For the full effect you want to use a large 5-to-6 pound chicken, sometimes labeled as oven-roasters. If unable to find large chickens, use two, three-pounders, however your cooking times will be less, so cut your veggies smaller. Molly uses a unique technique to keep the breast from drying out by sneaking some diced bacon under the skin. As the bacon slowly renders its fat, it moistens the breast while imparting some smoky goodness.
Then for even more flavor, the bird gets brushed with melted butter mixed with honey and balsamic vinegar. This tangy-sweet glaze turns the breast a rich caramelly-varnish color, even though it’s roasting in a moderate oven. Make sure to use a low-sided roasting pan or gratin dish which allows more of the bird to get browned.
You can choose your own hardy root vegetables for the mix. We used carrots, parsnips and celery root, although you could substitute any of that with potatoes (sweet or regular), turnips, beets, etc. The veggies will soak up plenty of savory juices as they roast.

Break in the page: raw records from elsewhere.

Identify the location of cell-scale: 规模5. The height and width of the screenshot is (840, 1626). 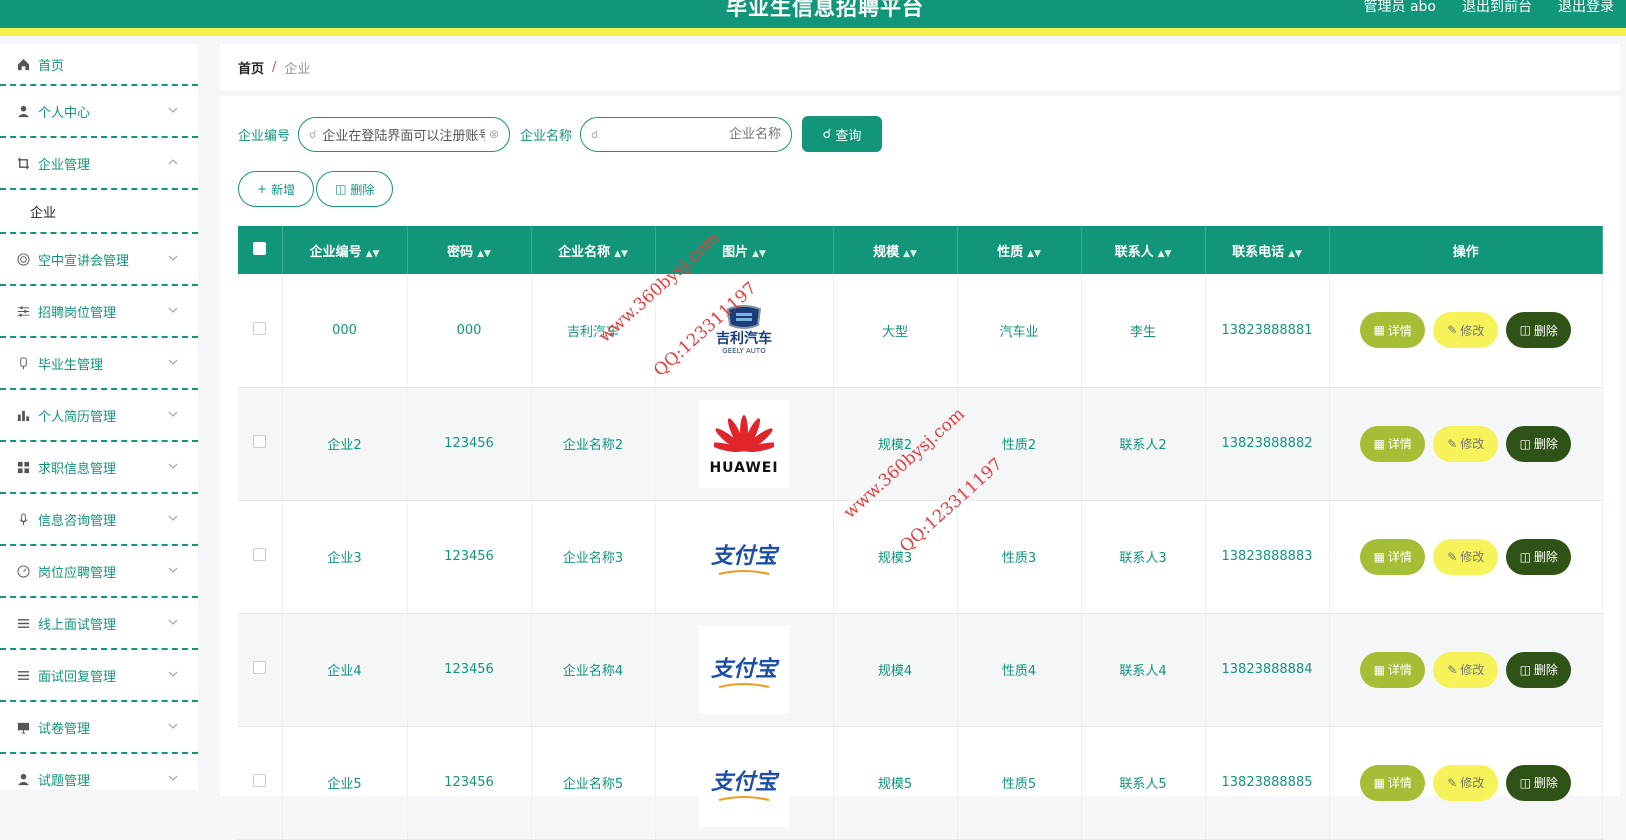
(896, 783).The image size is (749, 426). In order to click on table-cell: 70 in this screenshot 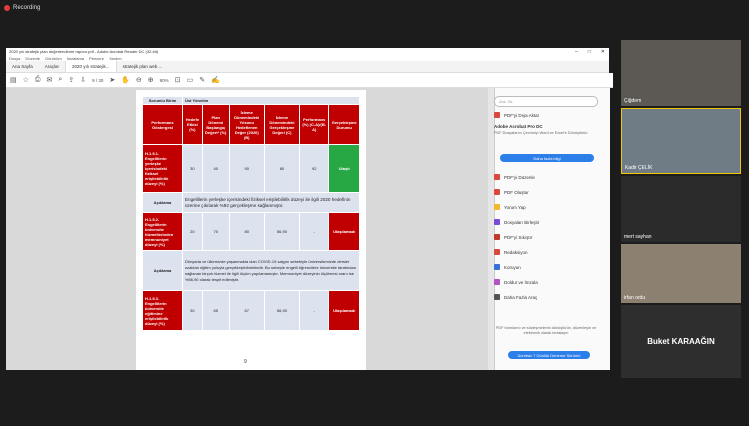, I will do `click(216, 232)`.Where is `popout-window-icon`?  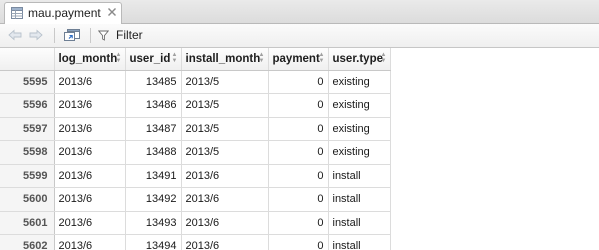
popout-window-icon is located at coordinates (72, 35).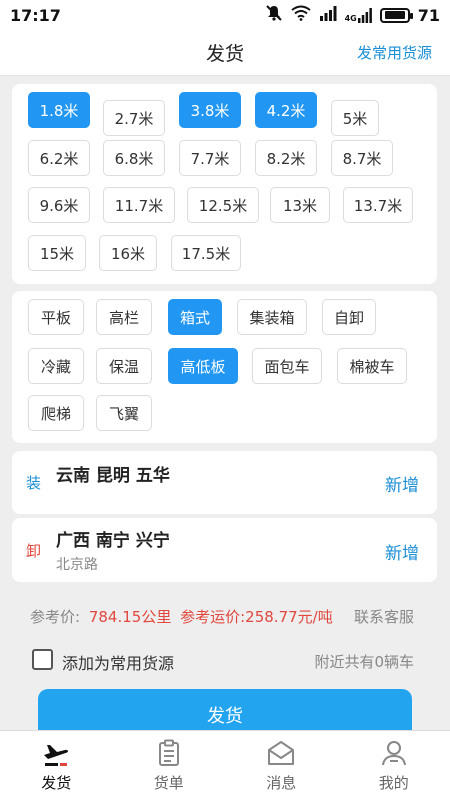  I want to click on nearby-vehicles: 附近共有0辆车, so click(364, 662).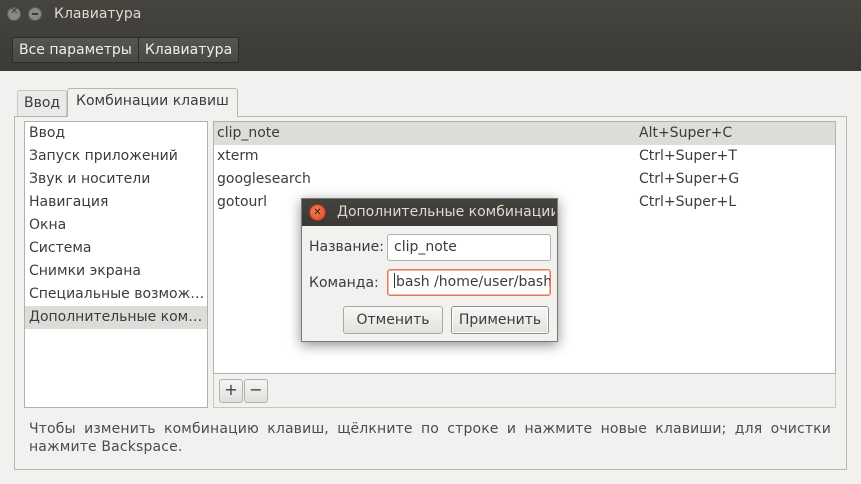  Describe the element at coordinates (474, 282) in the screenshot. I see `command-value: bash /home/user/bash` at that location.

Roast Chicken with Bacon and Root Vegetables
- 1, 5-6 lb. chicken
- 1 medium-thick slice of bacon, diced
- Kosher salt and freshly ground black pepper
- 2 1/2 to 3 lbs. mixed root vegetables such as carrots, parsnips, potatoes, beets, turnips, celery root and/or rutabaga, trimmed, peeled and cut into 1 1/2 to 2 inch pieces
- 2 Tbsp. extra-virgin olive oil, plus more as needed
- 1 Tbsp. dried herbes de Provence, plus more as needed
- 1 1/2 Tbsp. unsalted butter
- 1 1/2 tsp. balsamic vinegar
- 1 tsp. honey
- 1 medium onion. ends cut off, cut into 1/2-inch-thick rounds
- Trim and Season the Chicken — Over the sink, remove the giblets and discard or reserve for another use. Drain off any liquid and dry the chicken inside and out with paper towels. Pull off and discard any large deposits of fat form the neck or body cavity opening. Use your fingertips to gently loosen the skinover the chicken breast, starting at the cavity opening, and push the diced bacon under the skin, doing your best to spread it evenly over the breast. Season the chicken generously all over with salt and pepper. Let the chicken stand for one hour.
- Heat the Oven — Position a rack in the center of the oven and heat 375°F (350° convection).
- Season the Vegetables — Place all of the vegetables (except red beets if using) in a large mixing bowl. If using red beets, place them in a separate bowl so they don’t stain the other veggies. Drizzle with 2 tablespoons oil and season with 1 tablespoon herbes de Provence, salt, and pepper, tossing to coat.
- Make the Glaze — Melt the butter in a small saucepan. Whisk in the vinegar and honey and set aside in a warm place.
- Roast the Chicken and Vegetables — Arrange the onion slices in a single layer in the center of a low-sided (important) roasting pan or dish (approx. 15″ x 12″). Set the chicken breast side up on the onions and tie the legs together using kitchen twine.
Arrange the veggies all around . They should be a dense single layer if possible. Slide the chicken into the oven, preferably with the legs facing away from the door. After 25 minutes, brush the breast and drumsticks with some of the glaze and nudge the vegetables around with a metal spatula to promote even cooking. Don’t worry if you can’t stir them thoroughly, it’s nice to have some more browned than others.
Continue roasting, brushing on additional glaze, and stirring the veggies at 20-minute intervals, until an instant-read thermometer inserted into the thickest part of the thigh (without touching bone) registers 170 degrees.If at any point the chicken seems to be getting darker on one side than the other, rotate the pan in the oven.
- Rest, Carve and Serve — Transfer the chicken to a carving board (preferably one with a trough to catch the juices, and let it rest for about 20 minutes. Leave the sliced onions in the pan with the other vegetables, and give them all a good stir with the metal spatula, scraping up any browned bits and coating the pan with the juices.
Poke a few different vegetables with the tip of a knife to be sure they are nice and tender; if not, return the pan to the oven for at least another 10 minutes to finish roasting while the chicken rests.
Carve the chicken and add any accumulated juices to the vegetables, giving them all a good stir before serving.